Thread: [psycopg] Caching connection pool?

[psycopg] Caching connection pool?

From
Israel Brewster
Date:
I've been using the psycopg2.pool.ThreadedConnectionPool in my projects for years, and all that time was under the (false) impression that the logic of the pool went something like this:

• create a "pool" of connections, with an initial number of connections equal to the "minconn" argument
• When getconn is called, see if there is an available connection. If so, return it. If not, open a new connection and return that (up to "maxconn" total connections)
• When putconn is called, return the connection to the pool for re-use, but do not close it (unless the close argument is specified as True, documentation says default is False)
• On the next request to getconn, this connection is now available and so no new connection will be made
• After some time, old connections would be closed and purged from the pool to prevent large numbers of no-longer-needed connections from laying around.

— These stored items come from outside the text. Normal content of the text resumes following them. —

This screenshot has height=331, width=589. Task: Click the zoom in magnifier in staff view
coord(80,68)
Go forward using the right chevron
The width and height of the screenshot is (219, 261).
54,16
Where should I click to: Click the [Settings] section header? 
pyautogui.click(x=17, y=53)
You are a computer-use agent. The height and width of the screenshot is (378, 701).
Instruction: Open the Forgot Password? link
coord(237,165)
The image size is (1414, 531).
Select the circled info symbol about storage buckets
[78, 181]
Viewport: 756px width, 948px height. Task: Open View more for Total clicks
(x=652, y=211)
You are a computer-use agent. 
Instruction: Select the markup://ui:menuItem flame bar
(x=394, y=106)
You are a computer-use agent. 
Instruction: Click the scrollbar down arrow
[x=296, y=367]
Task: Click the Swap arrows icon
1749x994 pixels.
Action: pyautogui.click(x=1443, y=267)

I have since been corrected about this impression, and now know that the pool simply keeps minconn connections open for the lifetime of the object, and if additional connections are needed, it opens them (up to maxconn), then immediately closes them again upon being returned to the pool. So my assumptions went wrong basically from point 3 onward. This means that for optimal usage of a pool object, some tweaking (probably ongoing as use changes) of minconn is needed, and if usage varies widely, there will be periods of having to open/close many connections and/or having many connections sitting unused, depending on how minconn is tuned.

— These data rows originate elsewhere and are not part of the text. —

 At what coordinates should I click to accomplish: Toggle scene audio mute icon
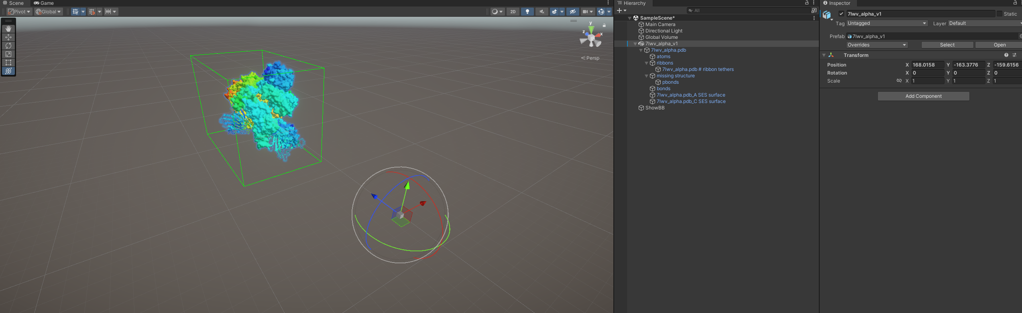(542, 12)
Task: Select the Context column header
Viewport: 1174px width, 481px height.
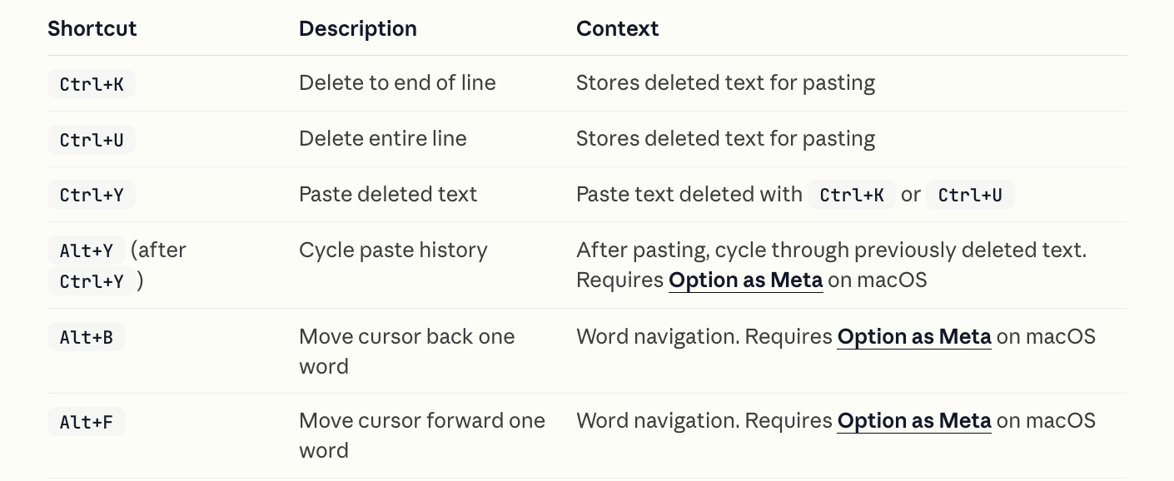Action: point(617,28)
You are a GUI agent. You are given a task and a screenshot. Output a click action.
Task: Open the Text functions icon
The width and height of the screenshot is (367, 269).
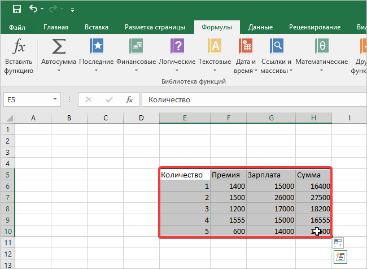click(x=215, y=46)
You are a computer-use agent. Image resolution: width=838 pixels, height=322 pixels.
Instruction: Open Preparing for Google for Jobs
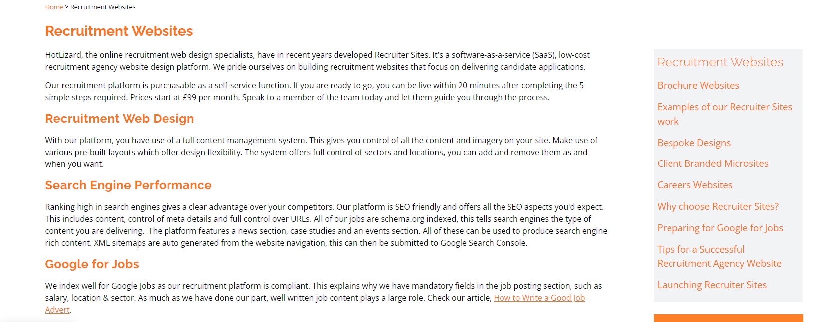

To resolve this, I went ahead and wrote up a AbstractConnectionPool subclass that implements the caching logic I laid out above (https://github.com/psycopg/psycopg2/pull/565). At the moment I would consider it to be a fairly basic implementation - pruning of expired connections occurs only on a call to putconn (as opposed to running periodically), and connections time out at a (user-specified) period of time from when they were created, rather than last used, for example. It's arguable that both those elements (and perhaps others) could be improved on, but in my initial testing it appears to work. What do you guys think? Is this worth my time, or am I re-creating the wheel or engaging in premature optimization or something? Is the logic as I laid it out above good, or would there be some improvements that could be suggested for it? One thing I was thinking that could be helpful would be that if it saw the pool of available connections getting low, it could open one or more additional connections "in the background" so they are ready when needed. But maybe that's going a bit overboard?

Thanks!

-----------------------------------------------
Israel Brewster
Systems Analyst II
Ravn Alaska
5245 Airport Industrial Rd
Fairbanks, AK 99709
(907) 450-7293
-----------------------------------------------



Attachment

Re: [psycopg] Caching connection pool?

From
Daniele Varrazzo
Date:
On Thu, Jun 8, 2017 at 7:28 PM, Israel Brewster <israel@ravnalaska.net> wrote:

> To resolve this, I went ahead and wrote up a AbstractConnectionPool subclass
> that implements the caching logic I laid out above
> (https://github.com/psycopg/psycopg2/pull/565).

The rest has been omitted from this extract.